━━━ Extracted material ━━━

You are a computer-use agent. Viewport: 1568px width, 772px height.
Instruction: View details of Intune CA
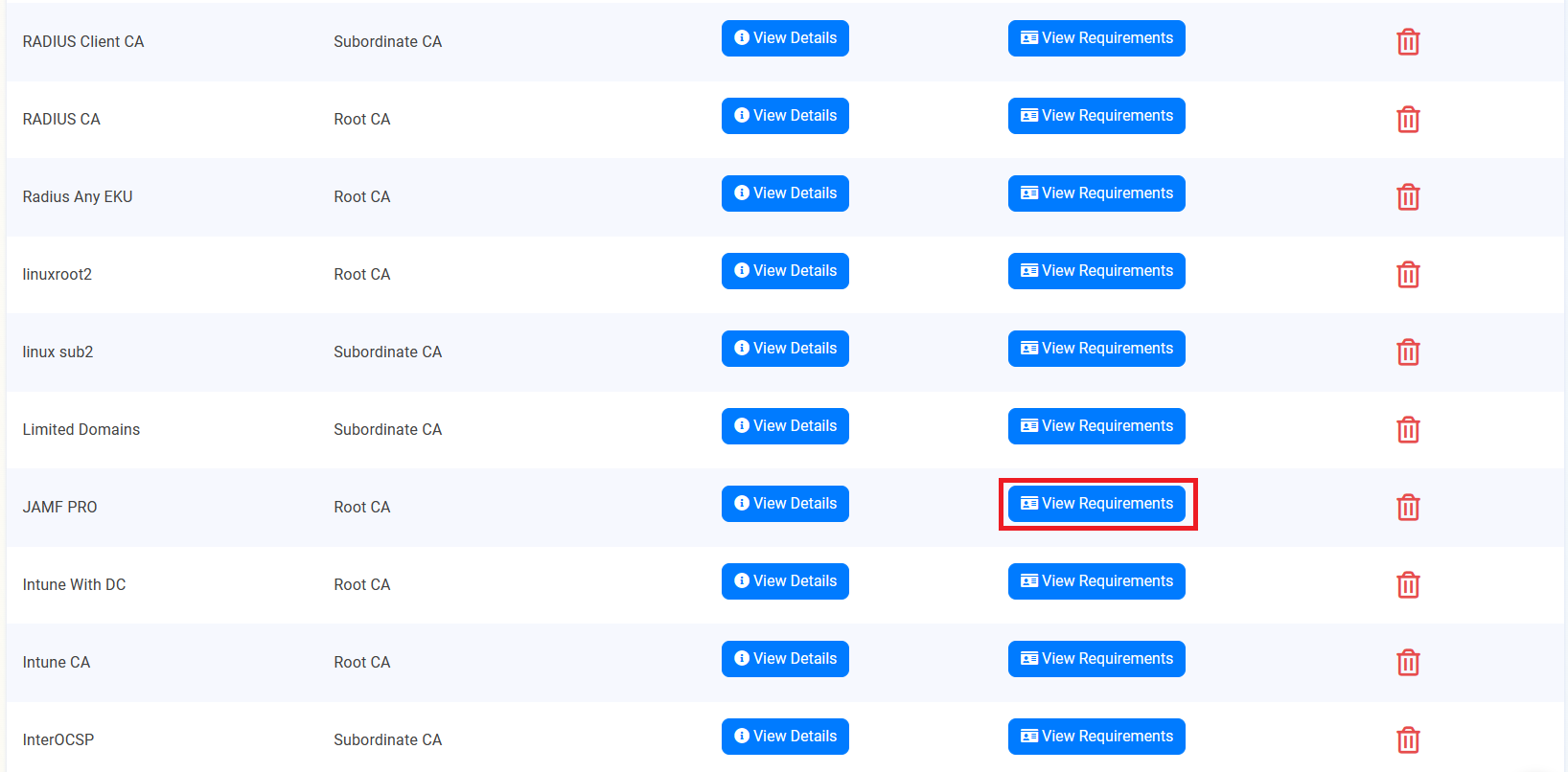coord(785,659)
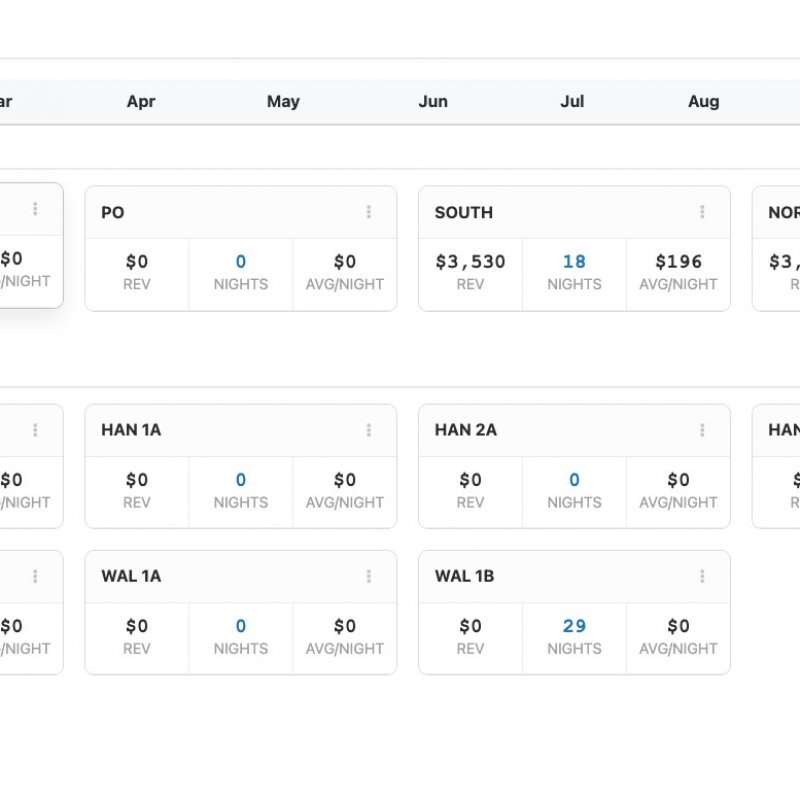Click the WAL 1A card three-dot icon
The height and width of the screenshot is (800, 800).
tap(369, 576)
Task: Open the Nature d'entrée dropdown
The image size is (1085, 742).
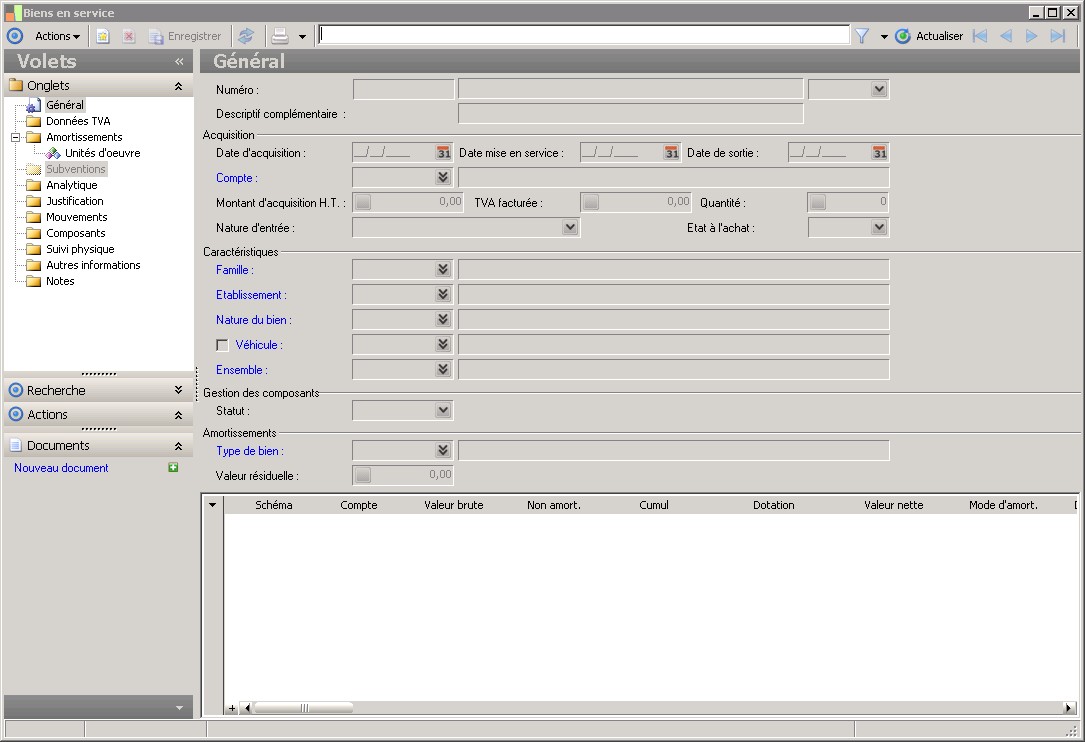Action: click(x=569, y=228)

━━━

--- Description of the task ---
Omit the pictures; restate every entry word for word.

--- Solution ---
You are a computer-use agent. Viewport: 1568px width, 772px height.
Instruction: View details of Intune CA
coord(785,659)
Click the WAL 1A card three-dot icon
The height and width of the screenshot is (800, 800).
tap(369, 576)
Task: Open the Nature d'entrée dropdown
The image size is (1085, 742).
Action: click(x=569, y=228)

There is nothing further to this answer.